Task brief — Pick out every line in the records that contains the word "column" and copy each one.

Data listing —
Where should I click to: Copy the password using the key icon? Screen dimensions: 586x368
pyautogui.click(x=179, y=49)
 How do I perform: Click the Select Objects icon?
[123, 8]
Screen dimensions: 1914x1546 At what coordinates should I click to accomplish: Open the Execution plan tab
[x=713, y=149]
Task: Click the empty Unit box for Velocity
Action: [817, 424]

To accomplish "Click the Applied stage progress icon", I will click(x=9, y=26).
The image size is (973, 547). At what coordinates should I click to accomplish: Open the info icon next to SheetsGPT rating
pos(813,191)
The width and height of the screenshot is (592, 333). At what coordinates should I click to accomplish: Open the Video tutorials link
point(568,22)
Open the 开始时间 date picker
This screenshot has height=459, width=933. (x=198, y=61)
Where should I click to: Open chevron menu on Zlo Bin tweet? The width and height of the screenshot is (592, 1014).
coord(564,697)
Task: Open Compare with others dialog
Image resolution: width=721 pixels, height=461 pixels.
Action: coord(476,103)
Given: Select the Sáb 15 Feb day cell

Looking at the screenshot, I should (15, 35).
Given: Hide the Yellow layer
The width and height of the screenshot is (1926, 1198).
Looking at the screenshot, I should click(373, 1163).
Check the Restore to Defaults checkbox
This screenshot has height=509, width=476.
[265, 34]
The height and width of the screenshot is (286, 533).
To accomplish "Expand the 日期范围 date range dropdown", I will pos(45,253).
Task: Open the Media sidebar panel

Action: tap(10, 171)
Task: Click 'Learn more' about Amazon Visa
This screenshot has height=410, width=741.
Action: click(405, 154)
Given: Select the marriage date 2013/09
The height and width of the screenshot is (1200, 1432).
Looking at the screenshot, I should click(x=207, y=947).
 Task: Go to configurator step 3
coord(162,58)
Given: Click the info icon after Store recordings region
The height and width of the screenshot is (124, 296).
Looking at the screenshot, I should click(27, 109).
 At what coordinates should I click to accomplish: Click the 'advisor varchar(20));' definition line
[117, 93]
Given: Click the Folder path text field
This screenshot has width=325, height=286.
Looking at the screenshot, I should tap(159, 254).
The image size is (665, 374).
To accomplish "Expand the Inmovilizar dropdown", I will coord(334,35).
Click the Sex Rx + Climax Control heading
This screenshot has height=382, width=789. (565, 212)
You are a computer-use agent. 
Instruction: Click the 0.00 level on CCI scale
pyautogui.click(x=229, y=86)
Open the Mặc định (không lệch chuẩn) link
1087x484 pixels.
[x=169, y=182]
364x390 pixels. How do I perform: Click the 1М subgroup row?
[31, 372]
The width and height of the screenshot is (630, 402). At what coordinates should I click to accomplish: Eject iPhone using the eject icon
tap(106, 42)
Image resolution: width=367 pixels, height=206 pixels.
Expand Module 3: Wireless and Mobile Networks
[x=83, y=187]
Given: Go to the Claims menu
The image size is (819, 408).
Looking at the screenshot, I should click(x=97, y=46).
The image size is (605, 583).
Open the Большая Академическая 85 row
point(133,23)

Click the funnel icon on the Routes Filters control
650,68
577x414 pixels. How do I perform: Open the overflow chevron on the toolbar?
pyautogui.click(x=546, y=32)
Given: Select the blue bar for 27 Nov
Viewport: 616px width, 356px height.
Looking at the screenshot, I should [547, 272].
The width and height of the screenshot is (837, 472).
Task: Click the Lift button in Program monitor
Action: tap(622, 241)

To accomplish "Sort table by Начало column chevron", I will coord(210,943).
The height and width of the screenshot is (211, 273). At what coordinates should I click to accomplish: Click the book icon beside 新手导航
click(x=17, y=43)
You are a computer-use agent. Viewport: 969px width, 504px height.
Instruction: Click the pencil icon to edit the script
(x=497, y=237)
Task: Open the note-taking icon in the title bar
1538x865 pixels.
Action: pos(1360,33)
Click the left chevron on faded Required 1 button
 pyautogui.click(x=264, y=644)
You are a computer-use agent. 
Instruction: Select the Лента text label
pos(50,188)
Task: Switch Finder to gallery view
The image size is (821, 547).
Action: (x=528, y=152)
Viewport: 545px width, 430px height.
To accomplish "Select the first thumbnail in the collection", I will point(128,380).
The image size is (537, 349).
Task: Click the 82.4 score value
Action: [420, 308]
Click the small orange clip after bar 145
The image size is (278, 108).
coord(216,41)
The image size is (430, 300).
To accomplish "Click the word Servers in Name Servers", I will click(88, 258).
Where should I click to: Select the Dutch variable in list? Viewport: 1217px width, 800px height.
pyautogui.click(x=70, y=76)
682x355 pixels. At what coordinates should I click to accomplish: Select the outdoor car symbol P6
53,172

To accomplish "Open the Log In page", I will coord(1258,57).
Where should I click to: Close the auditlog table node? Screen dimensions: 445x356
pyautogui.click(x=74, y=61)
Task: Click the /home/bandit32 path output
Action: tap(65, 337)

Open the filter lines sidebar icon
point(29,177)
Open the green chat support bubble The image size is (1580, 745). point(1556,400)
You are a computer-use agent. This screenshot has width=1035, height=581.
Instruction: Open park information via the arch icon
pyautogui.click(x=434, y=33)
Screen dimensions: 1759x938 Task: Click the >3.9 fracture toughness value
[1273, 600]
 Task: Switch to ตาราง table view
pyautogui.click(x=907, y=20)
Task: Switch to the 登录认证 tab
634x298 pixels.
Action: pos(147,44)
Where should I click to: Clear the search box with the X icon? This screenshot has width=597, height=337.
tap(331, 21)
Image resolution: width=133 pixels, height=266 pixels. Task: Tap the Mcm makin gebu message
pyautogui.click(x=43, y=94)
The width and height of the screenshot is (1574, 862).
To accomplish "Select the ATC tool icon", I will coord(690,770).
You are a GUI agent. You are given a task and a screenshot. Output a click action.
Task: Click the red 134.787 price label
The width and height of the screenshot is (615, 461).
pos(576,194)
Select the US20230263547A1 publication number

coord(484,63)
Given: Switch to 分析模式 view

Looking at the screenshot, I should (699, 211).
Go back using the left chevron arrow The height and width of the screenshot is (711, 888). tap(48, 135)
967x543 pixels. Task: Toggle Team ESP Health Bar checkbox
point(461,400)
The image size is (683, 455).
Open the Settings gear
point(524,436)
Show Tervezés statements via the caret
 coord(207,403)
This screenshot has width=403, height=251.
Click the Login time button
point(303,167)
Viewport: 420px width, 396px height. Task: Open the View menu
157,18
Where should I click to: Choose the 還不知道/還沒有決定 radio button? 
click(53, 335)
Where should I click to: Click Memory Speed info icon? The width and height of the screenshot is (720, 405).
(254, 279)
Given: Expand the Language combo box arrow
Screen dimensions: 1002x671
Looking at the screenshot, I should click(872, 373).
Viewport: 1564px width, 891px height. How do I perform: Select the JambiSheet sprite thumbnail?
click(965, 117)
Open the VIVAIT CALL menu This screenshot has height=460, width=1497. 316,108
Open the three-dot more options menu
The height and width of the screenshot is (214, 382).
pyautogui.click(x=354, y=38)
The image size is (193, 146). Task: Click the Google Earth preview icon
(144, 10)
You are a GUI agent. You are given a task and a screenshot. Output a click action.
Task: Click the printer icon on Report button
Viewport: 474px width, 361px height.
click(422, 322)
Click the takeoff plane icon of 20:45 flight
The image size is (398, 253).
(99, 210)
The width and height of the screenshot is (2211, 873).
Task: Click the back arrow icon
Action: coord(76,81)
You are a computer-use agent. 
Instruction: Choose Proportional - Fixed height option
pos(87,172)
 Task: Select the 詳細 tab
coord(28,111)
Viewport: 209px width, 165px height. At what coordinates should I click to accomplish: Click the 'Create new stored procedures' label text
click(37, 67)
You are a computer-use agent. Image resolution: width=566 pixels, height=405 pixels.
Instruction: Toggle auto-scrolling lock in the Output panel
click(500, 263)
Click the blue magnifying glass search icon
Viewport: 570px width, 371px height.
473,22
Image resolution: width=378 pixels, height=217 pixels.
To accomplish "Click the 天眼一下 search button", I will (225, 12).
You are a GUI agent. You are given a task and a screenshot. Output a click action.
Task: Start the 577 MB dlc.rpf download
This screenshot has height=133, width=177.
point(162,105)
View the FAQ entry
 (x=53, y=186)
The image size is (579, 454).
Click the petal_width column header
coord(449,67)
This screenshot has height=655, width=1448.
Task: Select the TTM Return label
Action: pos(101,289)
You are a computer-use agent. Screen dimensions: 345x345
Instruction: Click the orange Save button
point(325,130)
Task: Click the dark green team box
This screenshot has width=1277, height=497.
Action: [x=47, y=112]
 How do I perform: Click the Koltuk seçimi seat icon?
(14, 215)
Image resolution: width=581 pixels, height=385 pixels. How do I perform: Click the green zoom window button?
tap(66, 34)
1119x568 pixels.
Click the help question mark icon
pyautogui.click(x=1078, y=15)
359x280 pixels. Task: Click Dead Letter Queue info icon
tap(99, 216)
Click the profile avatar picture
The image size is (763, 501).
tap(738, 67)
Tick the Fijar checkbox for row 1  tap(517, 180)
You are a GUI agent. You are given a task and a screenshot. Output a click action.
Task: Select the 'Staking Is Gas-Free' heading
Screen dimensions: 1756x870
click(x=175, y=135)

Solution for this problem —
To accomplish "Sort table by Начало column chevron", I will coord(210,943).
Click the petal_width column header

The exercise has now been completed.